O QUE SE PEDE:
Transcreva sem nenhuma alteração o trecho do texto sobre amar o trabalho que vai de "Esta semana li" até "não uma profissão.".

TRECHO DO TEXTO:
###

“Ame seu trabalho e você não vai ter de trabalhar um só dia da sua vida”. A máxima pode até ser bonitinha, mas não resiste a uma análise simples. Aliás, desconstruir frase feita pode ser uma ótima atividade para suas aulas. Já pensou nisso?
Esta semana li no Instagram uma professora dizendo que estava se preparando para o segundo semestre escolar com muita alegria e lançou a tal frase: “Ame o seu trabalho e você não vai ter de trabalhar um só dia da sua vida”. Desculpem o azedume, mas sempre achei essa ideia bem forçada e, mais, traz embutida uma premissa equivocada: a de que que trabalho é mau, portanto para gostar do que se faz a gente não pode considerar isso como trabalho.
Não é chatice, juro. Mas já notou que esse tipo de pensamento é ainda mais presente entre professores? Com isso a gente acaba reforçando a ideia perigosa de que ensinar tem de ser (unicamente) um ato de amor e não uma profissão.
Quem me conhece sabe que sou do tipo que defende o fazer com paixão. E acredito, sim, que nosso envolvimento com o trabalho pode e deve ser pessoal. Mesmo assim, no momento em que transformamos essa atividade em hobby estamos abrindo mão de reinvindicar direitos e remuneração justa para nosso trabalho, assim como deixamos de lado a necessidade de aperfeiçoamento profissional constante.

###

MATERIAL FORNECIDO:
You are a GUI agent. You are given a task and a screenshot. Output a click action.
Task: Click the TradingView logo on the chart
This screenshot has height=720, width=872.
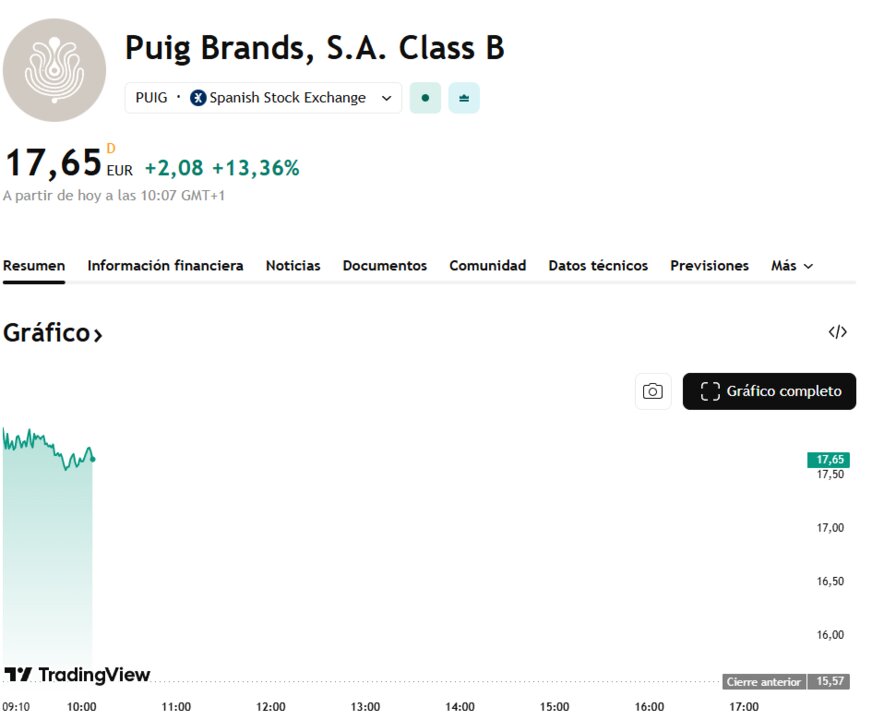pyautogui.click(x=77, y=674)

###

EXERCÍCIO RESOLVIDO:
Esta semana li no Instagram uma professora dizendo que estava se preparando para o segundo semestre escolar com muita alegria e lançou a tal frase: “Ame o seu trabalho e você não vai ter de trabalhar um só dia da sua vida”. Desculpem o azedume, mas sempre achei essa ideia bem forçada e, mais, traz embutida uma premissa equivocada: a de que que trabalho é mau, portanto para gostar do que se faz a gente não pode considerar isso como trabalho.
Não é chatice, juro. Mas já notou que esse tipo de pensamento é ainda mais presente entre professores? Com isso a gente acaba reforçando a ideia perigosa de que ensinar tem de ser (unicamente) um ato de amor e não uma profissão.